Work instructions:
1) Reproduce a passage from the Spark pod template thread word for word, beginning with "Here is the Spark" and ending after "if that helped.".
2) In the template file shown in the Spark pod template thread, list each field set in the toleration along with its value.

Text block:
Pod template for specifying tolerations when running Spark on Kubernetes


I am having some issues when trying to launch Spark jobs via the Kubernetes scheduler.

I want all my driver/executor pods to be spawned onto nodes which has a certain taint. Because of this, I want to specify tolerations which will be directly injected into the pods configuration files. Currently, there is no default way directly from the spark-submit command

According to this and this, a user should be able to specify a pod template which can be set with the following parameters: spark.kubernetes.driver.podTemplateFile and spark.kubernetes.executor.podTemplateFile.

I tried specifying those parameters in the spark-submit command with the following file:


apiVersion: v1
kind: Pod
  - effect: NoSchedule
    key: dedicated
    operator: Equal
    value: test

However, this toleration never gets added to the launched driver pod. Is currently a way to solve this?

For reference, here is the full spark-submit command: /opt/spark/bin/spark-submit --name spark-pi --class org.apache.spark.examples.SparkPi --conf spark.kubernetes.executor.volumes.persistentVolumeClaim.persistent.options.claimName=pvc-storage --conf spark.kubernetes.executor.volumes.persistentVolumeClaim.persistent.mount.subPath=test-stage1/spark --conf spark.executor.memory=1G --conf spark.executor.instances=1 --conf spark.kubernetes.driver.volumes.persistentVolumeClaim.persistent.mount.subPath=test-stage1/spark --conf spark.kubernetes.executor.limit.cores=1 --conf spark.kubernetes.authenticate.driver.serviceAccountName=spark --conf spark.kubernetes.namespace=test-stage1 --conf spark.kubernetes.driver.volumes.persistentVolumeClaim.persistent.mount.path=/persistent --conf spark.kubernetes.driver.limit.memory=3G --conf spark.kubernetes.executor.volumes.persistentVolumeClaim.persistent.mount.path=/persistent --conf spark.submit.deployMode=cluster --conf spark.kubernetes.container.image=<SPARK IMAGE> --conf spark.master=k8s://https://kubernetes.default.svc --conf spark.kubernetes.driver.limit.cores=1 --conf spark.executor.cores=1 --conf spark.kubernetes.driver.volumes.persistentVolumeClaim.persistent.options.claimName=pvc-storage --conf spark.kubernetes.container.image.pullPolicy=Always --conf spark.kubernetes.executor.podTemplateFile=//opt/pod_template.template --conf spark.kubernetes.driver.podTemplateFile=//opt/pod_template.template local:///opt/spark/examples/src/main/python/pi.py 100

-- toerq

2 Answers


You didn't specify which version of Spark is used? I don't think spark.kubernetes.driver.podTemplateFile and spark.kubernetes.executor.podTemplateFile is available until Spark 3.0.

Here is the Spark JIRA issue which added support for above 2 configuration options. It's only resolved for Spark 3.0 branch.

-- francoisf
I have checked various documentations and found few things that might be misconfigured here:

  1. Your pod_template.template should have the .yaml at the end
  2. You did not specify spark.kubernetes.driver.pod.name in your spark-submit command nor in the pod_template.template.yaml in a form of metadata
  3. You have used double // when specifing path for spark.kubernetes.driver.podTemplateFile= and spark.kubernetes.executor.podTemplateFile=
  4. You should put all your tolerations in "", for example: effect: "NoSchedule"

Please let me know if that helped.

-- OhHiMark

Provided information:

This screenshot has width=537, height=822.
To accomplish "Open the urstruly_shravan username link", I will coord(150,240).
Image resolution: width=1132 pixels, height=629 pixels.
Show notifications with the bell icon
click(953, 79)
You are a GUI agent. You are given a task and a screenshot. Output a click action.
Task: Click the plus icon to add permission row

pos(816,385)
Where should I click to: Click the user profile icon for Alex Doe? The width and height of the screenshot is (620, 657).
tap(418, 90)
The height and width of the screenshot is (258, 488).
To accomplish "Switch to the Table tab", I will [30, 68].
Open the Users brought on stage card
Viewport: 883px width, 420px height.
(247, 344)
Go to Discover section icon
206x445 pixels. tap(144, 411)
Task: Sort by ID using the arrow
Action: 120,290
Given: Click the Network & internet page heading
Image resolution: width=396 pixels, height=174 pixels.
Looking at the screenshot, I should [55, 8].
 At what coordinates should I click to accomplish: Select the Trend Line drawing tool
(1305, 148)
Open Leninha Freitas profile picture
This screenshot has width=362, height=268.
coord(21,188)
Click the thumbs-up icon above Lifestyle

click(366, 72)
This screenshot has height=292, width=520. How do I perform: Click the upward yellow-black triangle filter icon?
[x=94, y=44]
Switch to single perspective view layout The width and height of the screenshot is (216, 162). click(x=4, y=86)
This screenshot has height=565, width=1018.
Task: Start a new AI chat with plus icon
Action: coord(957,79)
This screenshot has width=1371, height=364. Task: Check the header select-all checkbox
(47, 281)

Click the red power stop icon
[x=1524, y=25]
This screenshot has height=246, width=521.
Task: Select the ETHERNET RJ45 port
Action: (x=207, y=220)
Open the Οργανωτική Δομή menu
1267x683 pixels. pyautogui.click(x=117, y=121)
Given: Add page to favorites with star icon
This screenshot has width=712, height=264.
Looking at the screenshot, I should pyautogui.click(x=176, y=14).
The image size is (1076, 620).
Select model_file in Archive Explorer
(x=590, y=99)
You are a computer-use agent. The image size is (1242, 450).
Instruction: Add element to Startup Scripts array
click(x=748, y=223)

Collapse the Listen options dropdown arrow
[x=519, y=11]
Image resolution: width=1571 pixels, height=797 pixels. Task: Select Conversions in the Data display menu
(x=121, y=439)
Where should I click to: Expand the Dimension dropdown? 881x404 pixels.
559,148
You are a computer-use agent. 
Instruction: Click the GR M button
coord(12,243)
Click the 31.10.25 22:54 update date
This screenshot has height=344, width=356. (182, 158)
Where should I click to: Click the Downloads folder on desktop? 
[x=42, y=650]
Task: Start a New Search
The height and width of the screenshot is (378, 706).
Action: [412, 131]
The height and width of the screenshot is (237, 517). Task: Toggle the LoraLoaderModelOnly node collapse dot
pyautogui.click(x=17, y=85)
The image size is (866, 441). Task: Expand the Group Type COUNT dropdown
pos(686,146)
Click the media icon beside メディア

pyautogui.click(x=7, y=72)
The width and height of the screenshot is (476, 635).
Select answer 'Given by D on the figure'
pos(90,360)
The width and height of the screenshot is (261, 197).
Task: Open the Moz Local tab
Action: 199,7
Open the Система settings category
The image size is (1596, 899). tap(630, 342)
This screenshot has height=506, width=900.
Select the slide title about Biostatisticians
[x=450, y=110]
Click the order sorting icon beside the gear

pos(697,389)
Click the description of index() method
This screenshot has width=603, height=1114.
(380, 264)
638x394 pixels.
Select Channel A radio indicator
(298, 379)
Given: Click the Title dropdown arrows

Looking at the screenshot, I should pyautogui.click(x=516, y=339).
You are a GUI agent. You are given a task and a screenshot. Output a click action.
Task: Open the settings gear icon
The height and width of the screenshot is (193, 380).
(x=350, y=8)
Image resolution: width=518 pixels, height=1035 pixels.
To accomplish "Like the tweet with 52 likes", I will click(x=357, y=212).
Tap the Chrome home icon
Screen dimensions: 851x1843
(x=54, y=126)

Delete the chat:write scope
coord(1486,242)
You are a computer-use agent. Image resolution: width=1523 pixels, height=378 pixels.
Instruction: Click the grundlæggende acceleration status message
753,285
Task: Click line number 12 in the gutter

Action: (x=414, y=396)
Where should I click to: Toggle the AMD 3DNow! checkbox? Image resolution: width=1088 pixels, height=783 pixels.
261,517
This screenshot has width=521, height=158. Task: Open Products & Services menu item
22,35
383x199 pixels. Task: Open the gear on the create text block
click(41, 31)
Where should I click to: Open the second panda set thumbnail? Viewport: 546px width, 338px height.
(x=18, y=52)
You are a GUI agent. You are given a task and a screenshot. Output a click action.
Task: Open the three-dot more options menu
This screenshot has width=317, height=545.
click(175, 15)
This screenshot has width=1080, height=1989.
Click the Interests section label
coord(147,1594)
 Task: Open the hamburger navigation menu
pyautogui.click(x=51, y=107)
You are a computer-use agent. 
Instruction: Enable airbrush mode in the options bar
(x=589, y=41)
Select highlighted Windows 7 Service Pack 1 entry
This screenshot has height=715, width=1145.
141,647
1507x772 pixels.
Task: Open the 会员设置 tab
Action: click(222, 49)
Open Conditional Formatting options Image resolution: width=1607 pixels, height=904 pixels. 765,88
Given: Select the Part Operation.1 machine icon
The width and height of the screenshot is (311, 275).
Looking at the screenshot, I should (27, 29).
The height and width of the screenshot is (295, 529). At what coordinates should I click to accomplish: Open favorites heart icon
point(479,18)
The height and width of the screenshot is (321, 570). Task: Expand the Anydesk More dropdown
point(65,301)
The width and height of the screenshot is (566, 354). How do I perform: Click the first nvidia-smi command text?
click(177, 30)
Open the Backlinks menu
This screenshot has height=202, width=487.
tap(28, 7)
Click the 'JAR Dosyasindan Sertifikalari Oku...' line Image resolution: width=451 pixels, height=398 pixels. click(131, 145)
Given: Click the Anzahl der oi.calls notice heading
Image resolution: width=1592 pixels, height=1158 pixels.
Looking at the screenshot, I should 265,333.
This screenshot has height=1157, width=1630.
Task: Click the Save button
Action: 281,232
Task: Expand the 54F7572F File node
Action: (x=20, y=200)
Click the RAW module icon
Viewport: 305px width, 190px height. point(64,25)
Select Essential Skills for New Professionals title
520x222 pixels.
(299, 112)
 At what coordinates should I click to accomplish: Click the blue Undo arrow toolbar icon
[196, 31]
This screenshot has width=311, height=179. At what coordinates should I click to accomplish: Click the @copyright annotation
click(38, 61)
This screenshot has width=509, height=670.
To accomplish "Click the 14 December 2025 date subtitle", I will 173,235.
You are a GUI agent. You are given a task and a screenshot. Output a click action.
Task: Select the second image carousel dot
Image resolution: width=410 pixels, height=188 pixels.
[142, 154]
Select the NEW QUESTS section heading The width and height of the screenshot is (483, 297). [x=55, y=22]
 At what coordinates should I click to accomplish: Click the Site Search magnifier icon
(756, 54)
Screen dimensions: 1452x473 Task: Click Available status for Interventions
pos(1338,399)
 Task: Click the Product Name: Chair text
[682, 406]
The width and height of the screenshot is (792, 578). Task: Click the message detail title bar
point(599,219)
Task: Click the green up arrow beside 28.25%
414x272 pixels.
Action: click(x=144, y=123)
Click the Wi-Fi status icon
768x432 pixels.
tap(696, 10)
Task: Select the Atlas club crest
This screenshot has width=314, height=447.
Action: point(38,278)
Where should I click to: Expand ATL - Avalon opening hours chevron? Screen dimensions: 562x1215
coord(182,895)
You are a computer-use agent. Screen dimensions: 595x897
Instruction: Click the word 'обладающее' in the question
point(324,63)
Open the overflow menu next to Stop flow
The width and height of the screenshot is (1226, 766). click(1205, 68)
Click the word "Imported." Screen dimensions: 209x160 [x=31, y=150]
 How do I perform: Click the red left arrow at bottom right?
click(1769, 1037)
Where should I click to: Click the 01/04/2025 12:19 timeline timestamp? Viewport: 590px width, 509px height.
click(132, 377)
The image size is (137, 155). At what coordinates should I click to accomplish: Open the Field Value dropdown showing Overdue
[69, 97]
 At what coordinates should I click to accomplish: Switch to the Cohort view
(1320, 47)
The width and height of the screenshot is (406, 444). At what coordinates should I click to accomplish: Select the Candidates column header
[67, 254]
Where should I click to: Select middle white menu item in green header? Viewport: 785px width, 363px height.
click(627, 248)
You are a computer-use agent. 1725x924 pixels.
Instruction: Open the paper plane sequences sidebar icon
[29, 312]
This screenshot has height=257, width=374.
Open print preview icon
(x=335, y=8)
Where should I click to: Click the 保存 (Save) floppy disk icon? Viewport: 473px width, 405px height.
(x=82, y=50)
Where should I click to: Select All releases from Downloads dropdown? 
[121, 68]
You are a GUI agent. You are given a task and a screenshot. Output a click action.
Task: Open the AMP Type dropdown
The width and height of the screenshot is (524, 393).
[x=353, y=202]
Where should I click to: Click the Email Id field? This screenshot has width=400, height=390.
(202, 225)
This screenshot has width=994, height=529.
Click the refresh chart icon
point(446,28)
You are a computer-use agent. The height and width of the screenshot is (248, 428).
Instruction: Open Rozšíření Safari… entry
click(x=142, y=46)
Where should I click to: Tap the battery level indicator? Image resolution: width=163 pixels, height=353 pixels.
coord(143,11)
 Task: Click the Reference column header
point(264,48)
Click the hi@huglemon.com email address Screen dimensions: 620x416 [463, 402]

Responses in order:
1)
Here is the Spark JIRA issue which added support for above 2 configuration options. It's only resolved for Spark 3.0 branch.

-- francoisf
I have checked various documentations and found few things that might be misconfigured here:

  1. Your pod_template.template should have the .yaml at the end
  2. You did not specify spark.kubernetes.driver.pod.name in your spark-submit command nor in the pod_template.template.yaml in a form of metadata
  3. You have used double // when specifing path for spark.kubernetes.driver.podTemplateFile= and spark.kubernetes.executor.podTemplateFile=
  4. You should put all your tolerations in "", for example: effect: "NoSchedule"

Please let me know if that helped.

2)
effect: NoSchedule
key: dedicated
operator: Equal
value: test